Koleksi busana ramah lingkungan tersebut menampilkan berbagai produk seperti perhiasan, jumpsuits, working vests, tas, dan lainnya. Alighieri misalnya, menciptakan koleksi kalung, chokers, dan gelang dengan sabuk pengaman mobil bekas, kaca mobil, dan bahan busa.
Rompi kerja dengan saku terbuat dari bahan airbag diproduksi oleh pushBUTTON. Koleksi lain mencakup tote bag yang terbuat dari anyaman sabuk pengaman, kain karpet, dan busa, dirancang khusus oleh Rosie Assoulin.
Ide di balik 'Re: Style 2020' Hyundai adalah memanfaatkan bahan limbah dari proses pengikisan otomatis yang berakhir di tempat sampah. Meskipun bahan seperti besi dan logam nonferrous saat ini didaur ulang sebagai bagian dari proses pengikisan, bahan lain seperti kulit, kaca, dan kantung udara tidak dapat didaur ulang. Sisa bahan ini yang selanjutnya dikirim ke mitra kolaboratif koleksi fesyen.
Penjualan produk fesyen berkelanjutan akan dimulai pada 13 Oktober di toko pop-up Selfridges London dan toko online Selfridges.
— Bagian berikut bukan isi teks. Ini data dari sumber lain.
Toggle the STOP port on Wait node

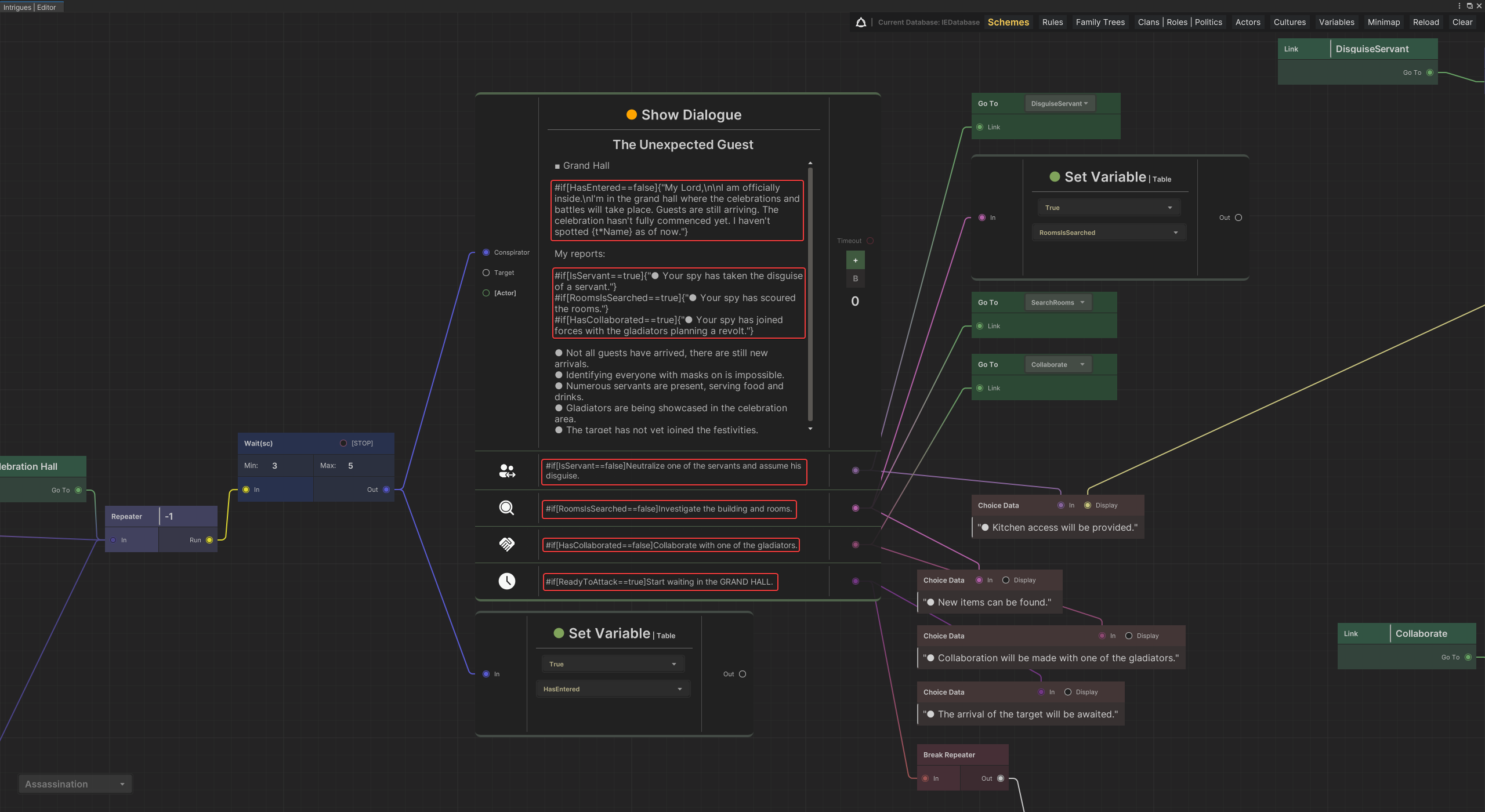[343, 443]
Hasil penjualan akan disumbangkan ke Institut Mode Positif British Fashion Council.
Hyundai mengatakan, dengan mendaur ulang sampah pabrik menjadi produk yang berharga, perusahaan mendorong industri lain untuk melihat limbah sebagai peluang rekreasi.
“(Dan) bekerja secara kolaboratif menuju masa depan yang bertanggung jawab terhadap lingkungan dan efisien secara ekonomi,” kata Wakil Presiden Eksekutif dan Kepala Pemasaran Global Hyundai Motor Company, Wonhong Cho dikutip dari RetailNews Asia, Kamis (15/10).
Angin Segar Industri Fesyen
Ketika masalah pencemaran lingkungan industri fesyen mengemuka, industri terkait mulai introspeksi. Perserikatan Bangsa-Bangsa (PBB) dalam kesepakatan kerangka kerja terkait Piagam Industri Mode untuk Tindakan Iklim menargetkan penurunan gas rumah kaca hingga 30% pada 2030 dan emisi gas buang 0% pada 2050.
Sejumlah merek fesyen seperti Adidas, Burberry, Guess , H&M, Levi's, Puma dan lainnya berpartispasi dalam Piagam ini.
Terlebih menurut PBB, 20% air limbah secara global merupakan hasil pembuangan industri fesyen. Bahkan, industri mode melepaskan setengah juta ton serat mikro sintetis ke laut setiap tahunnya.
Industri fashion ramah lingkungan dimulai dari proses produksi. Tidak sekedar menggunakan bahan atau proses yang ramah lingkungan, pabrik tekstil dan pakaian juga harus bebas dari penggunaan pekerja anak.
Dengan maraknya tren ramah lingkungan di industri fesyen, keikutsertaan perusahaan otomotif memberi angin segar. Karena, di tengah upaya industri otomotif memproduksi kendaraan ramah lingkungan minim gas buang, limbah yang dihasilkan saat membuang mobil tua pun menjadi perhatian.
Kedua poin ini menjadi kesamaan antara kedua industri dan membuka peluang kolaborasi dalam menjadikan limbah menjadi produk bernilai tambah.
Hyundai dan Hyundai TRANSYS sebelumnya berkolaborasi dengan merek fesyen Zero + Maria Cornejo memproduksi pakaian ramah lingkungan yang terbuat dengan jok kulit mobil bekas.
Mereka menggunakan kulit sisa yang digunakan dalam penelitian jok mobil dan proses pembuatan Hyundai TRANSYS. Pada tahun lalu, koleksi kecil bernama 'Re: Style' diperkenalkan di New York, AS, dengan 15 produk daur ulang.
Barang-barang yang ditampilkan hari ini akan dijual melalui toko dan beranda 'Zero + Maria Cornejo' dalam edisi terbatas, dan keuntungannya akan disumbangkan ke organisasi lingkungan.